Benefit delays, low income and benefit changes are the primary reasons why people are currently being referred to foodbanks for emergency food.

About Our Statistics

The Trussell Trust statistics are a measure of volume – they show the number of people to whom The Trussell Trust foodbanks have given three days’ emergency food. These are not necessarily unique users.

For example, if a family of three was referred to a foodbank twice in one year, this would count as six people on the system because someone received three days’ emergency food six times. However, if a family of three were only referred to a foodbank once, this would count as three.

On average, people need two foodbank vouchers in a year. Our figures have always been reported in this way.

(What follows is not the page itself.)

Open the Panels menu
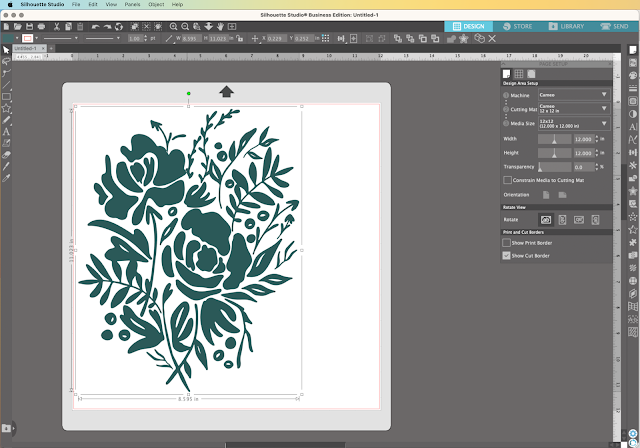Image resolution: width=640 pixels, height=448 pixels. coord(132,5)
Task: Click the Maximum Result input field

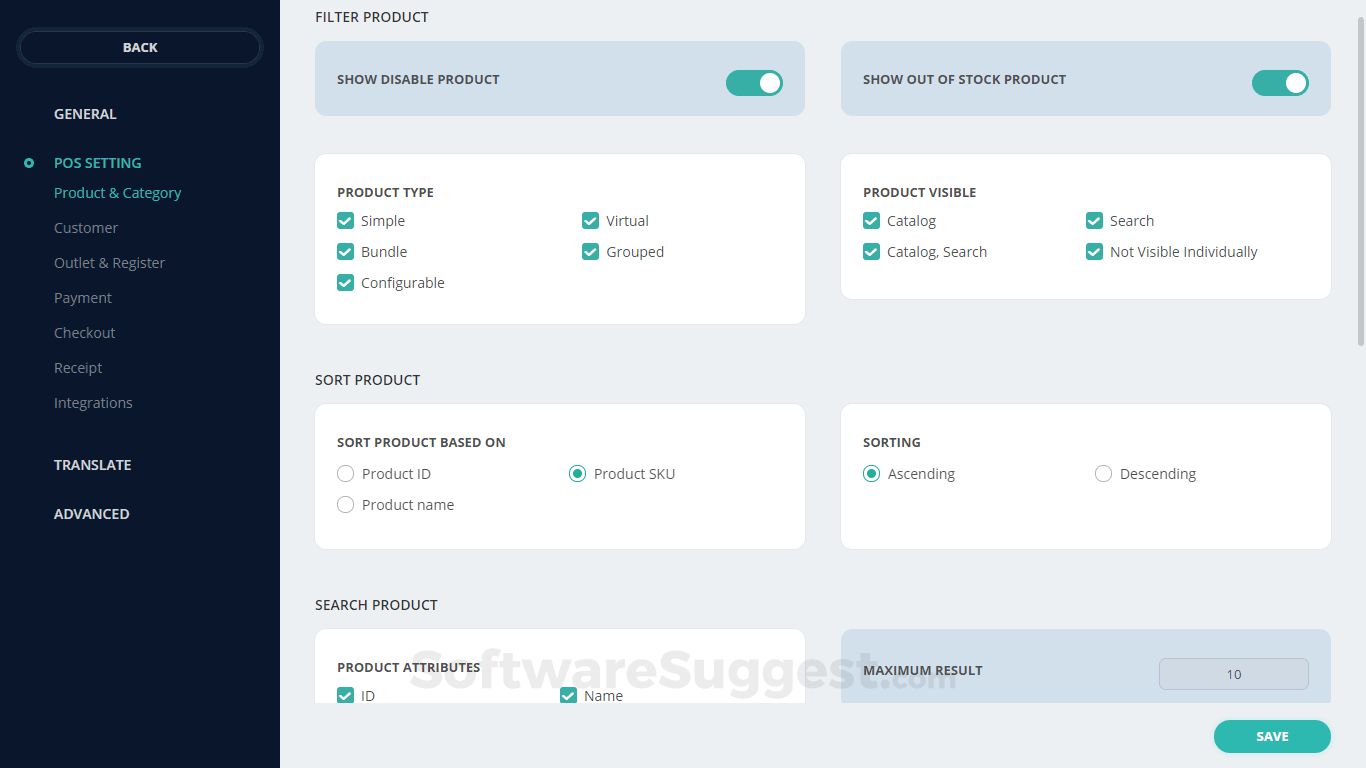Action: 1233,674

Why are statistics gathered in this way?

The Trussell Trust statistics have always been measured in this way because it shows the volume of foodbank use.

We cannot measure unique users on a national scale, but recent detailed evidence collected from a range of foodbanks indicates that on average 49 percent of foodbank users only needed one foodbank voucher in a year, and that only 15 percent needed help more than three times in a year.

When are statistics published?

We publish figures on the use of our foodbanks annually and half-yearly, as part of a regular publication scheme.

How are they collected?

Our statistics are collected using an online data collection system into which foodbanks enter the data from each foodbank voucher. The system records the number of adults and children given three days’ emergency food.